A vinha está por todo o lado — não em grandes quintas cenográficas, mas em parcelas familiares, trepadeiras que sobem por ramadas junto às casas, cachos que amadurecem sobre caminhos de passagem. A vindima, quando chega, é ainda um acto colectivo, e o mosto fermenta em adegas onde a luz entra por frestas estreitas e o chão de cimento guarda manchas roxas de anos anteriores.

Quando Santo António desce à rua

As Festas Antoninas são o pulso comunitário mais forte desta freguesia. A celebração de Santo António traz procissão, música e o tipo de animação popular que transforma largos silenciosos em palcos improvisados. O cheiro a sardinha assada e a cebola mistura-se com o incenso que escapa da igreja. Crianças correm entre as pernas dos adultos, e os mais velos — numa freguesia onde os maiores de sessenta e cinco anos superam os mil, quase o dobro dos seiscentos e sessenta jovens — ocupam os seus lugares habituais, cadeiras trazidas de casa, posicionadas estrategicamente junto à sombra.

É nestes dias que a fusão de 2013 se torna mais abstracta. Cada aldeia celebra à sua maneira, com os seus andores, os seus cânticos, as suas rivalidades mínimas sobre quem organiza melhor o arraial. E é precisamente nessa competição afectuosa que se revela a vitalidade de um lugar com cinco mil duzentos e quarenta habitantes distribuídos por uma densidade que permite vizinhança sem sufoco.

O peso do cacho na mão

Ao final da tarde, quando a luz rasante transforma o verde das vinhas num tom quase dourado, há um gesto que resume este lugar melhor do que qualquer descrição. Uma mão estende-se para uma ramada e sopesa um cacho de uvas — ainda verde, ainda semanas longe da vindima — sentindo o peso da promessa entre os dedos. Os grãos estão duros, a pele tensa, e largam um perfume vegetal, quase herbáceo, que se cola à palma. É esse cheiro — ácido, vivo, impaciente — que se leva daqui, impregnado nas mãos, muito depois de a estrada já ter ficado para trás.

Dados de interesse

Distrito
Braga
DICOFRE
031259
Arquetipo
CULTURA
Tier
vip

Habitabilidade e Serviços

Dados-chave para viver ou teletrabalhar

2023
ConectividadeFibra + 5G
TransporteComboio a 5.9 km
SaúdeHospital no concelho
EducaçãoEscola básica
Habitação~1264 €/m² compra · 5.08 €/m² renda
Clima15.3°C média anual · 1697 mm/ano

Fontes: INE, ANACOM, SNS, DGEEC, IPMA

ADN da Aldeia

40
Romance
55
Familia
30
Fotogenia
35
Gastronomia
35
Natureza
20
Historia

Descubra mais freguesias

Explore todas as freguesias de Vila Nova de Famalicão, no distrito de Braga.

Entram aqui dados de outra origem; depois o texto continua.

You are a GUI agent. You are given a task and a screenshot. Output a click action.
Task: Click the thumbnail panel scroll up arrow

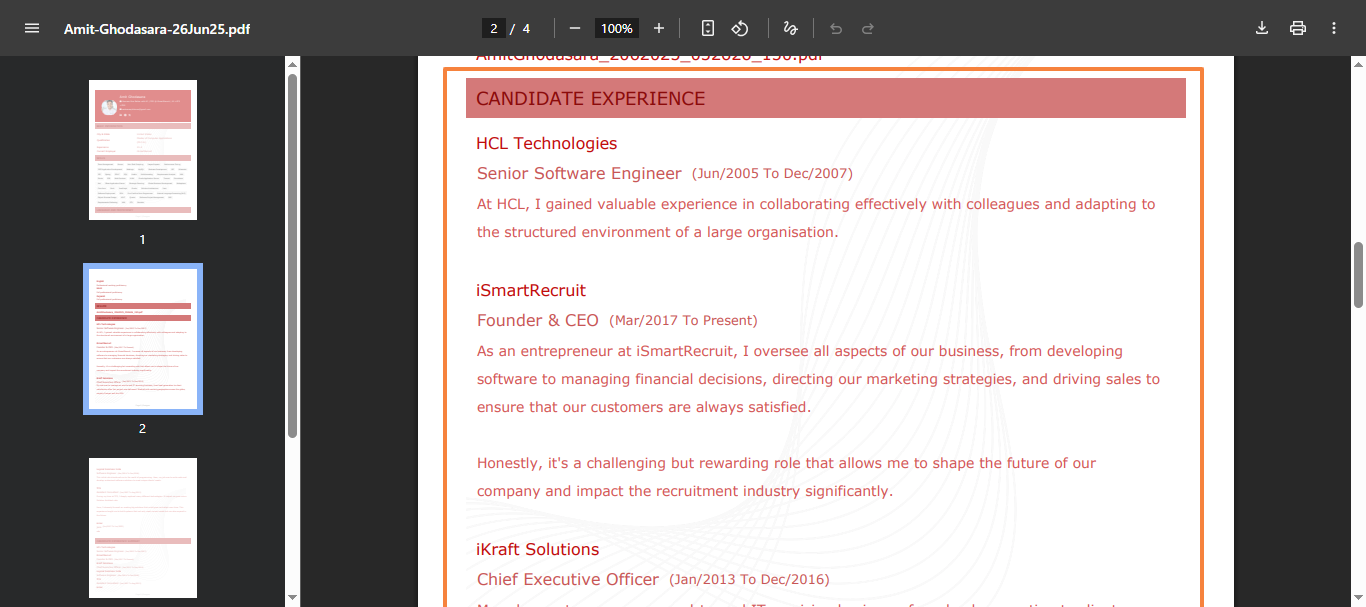tap(292, 64)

Ver Vila Nova de Famalicão

Perguntas frequentes sobre União das freguesias de Vale (São Cosme), Telhado e Portela

Onde fica União das freguesias de Vale (São Cosme), Telhado e Portela?

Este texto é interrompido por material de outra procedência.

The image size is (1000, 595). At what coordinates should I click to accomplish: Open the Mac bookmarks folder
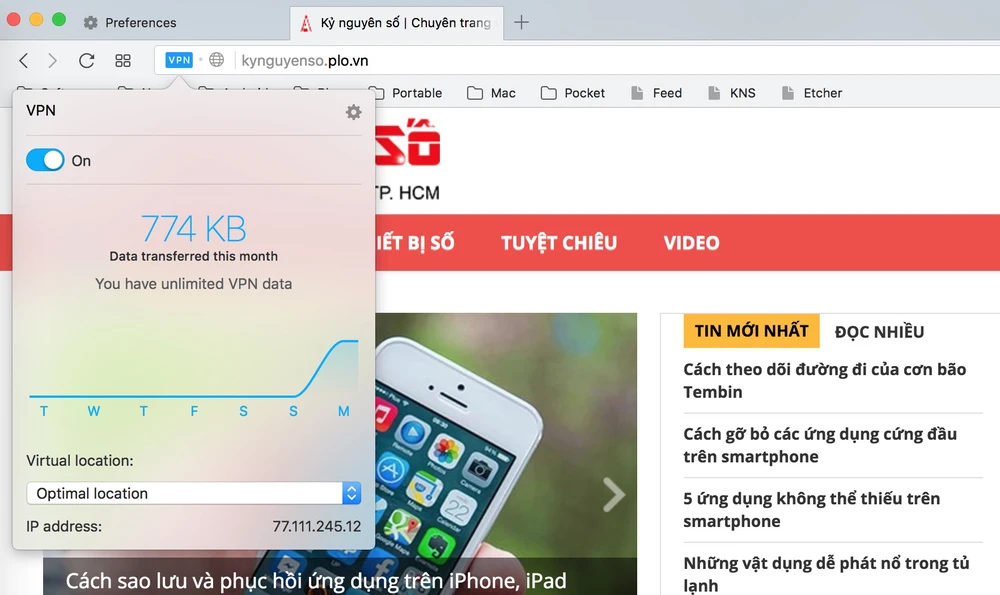(x=491, y=93)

União das freguesias de Vale (São Cosme), Telhado e Portela é uma freguesia do concelho de Vila Nova de Famalicão, distrito de Braga, Portugal. Coordenadas: 41.4522°N, -8.4581°W.

Quantos habitantes tem União das freguesias de Vale (São Cosme), Telhado e Portela?

União das freguesias de Vale (São Cosme), Telhado e Portela tem 5240 habitantes, segundo os dados dos Censos.

Qual é a altitude de União das freguesias de Vale (São Cosme), Telhado e Portela?

União das freguesias de Vale (São Cosme), Telhado e Portela situa-se a uma altitude média de 173.1 metros acima do nível do mar, no distrito de Braga.

11 km de Braga

Descubra mais freguesias perto de Braga

Escapadas de fim de semana, natureza e patrimonio a menos de 45 km.